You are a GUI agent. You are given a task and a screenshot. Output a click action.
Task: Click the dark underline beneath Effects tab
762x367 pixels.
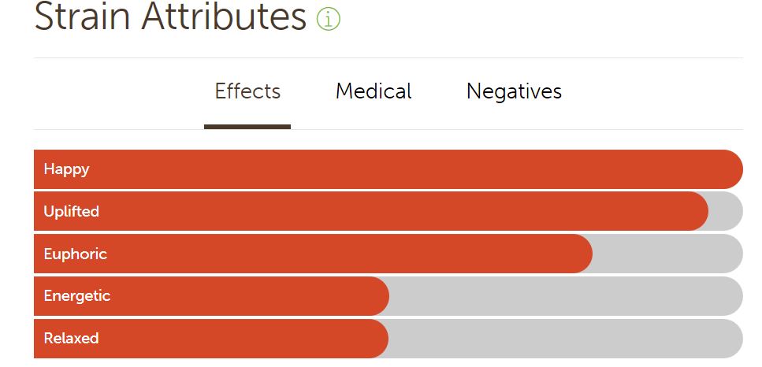click(x=247, y=126)
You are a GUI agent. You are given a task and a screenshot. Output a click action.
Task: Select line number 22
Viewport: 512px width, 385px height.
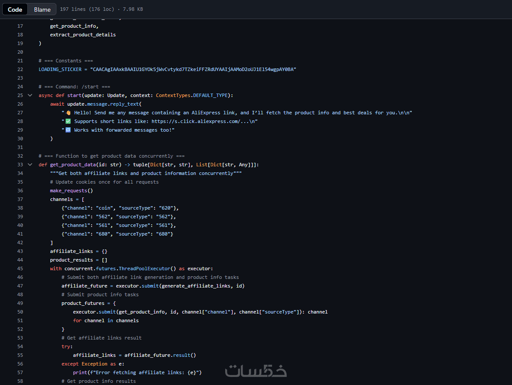[x=20, y=69]
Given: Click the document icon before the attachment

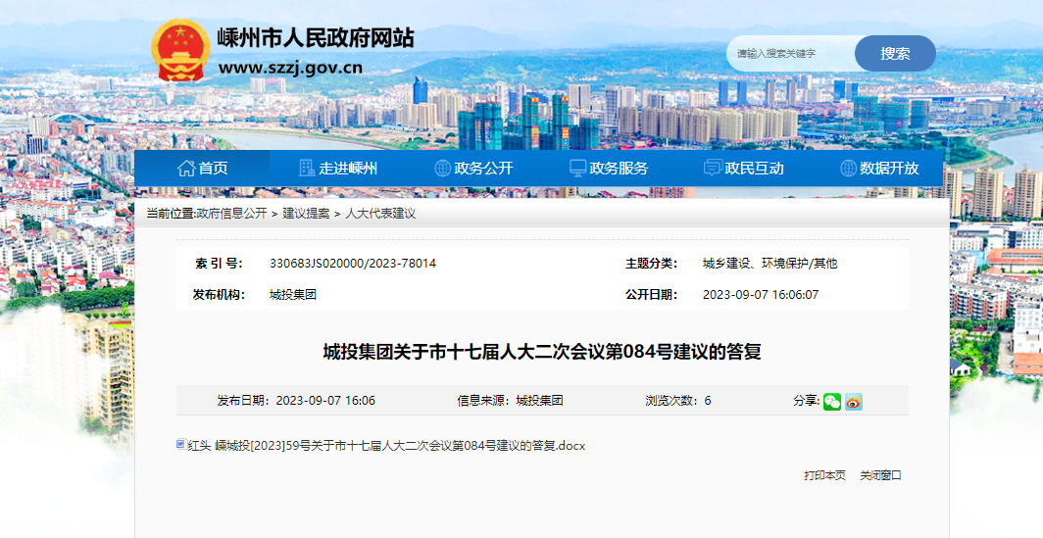Looking at the screenshot, I should point(180,445).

========

• [To do]: Copy every line of the records above word for word, leaving out the pictures.

• [Response]:
You are a GUI agent. You are given a task and a screenshot. Output a click action.
Task: Click the dark underline beneath Effects tab
762x367 pixels.
click(x=247, y=126)
You are a GUI agent. You are given a task and a screenshot. Output a click action.
Task: Select line number 22
Viewport: 512px width, 385px height.
[x=20, y=69]
Given: Click the document icon before the attachment

Looking at the screenshot, I should point(180,445).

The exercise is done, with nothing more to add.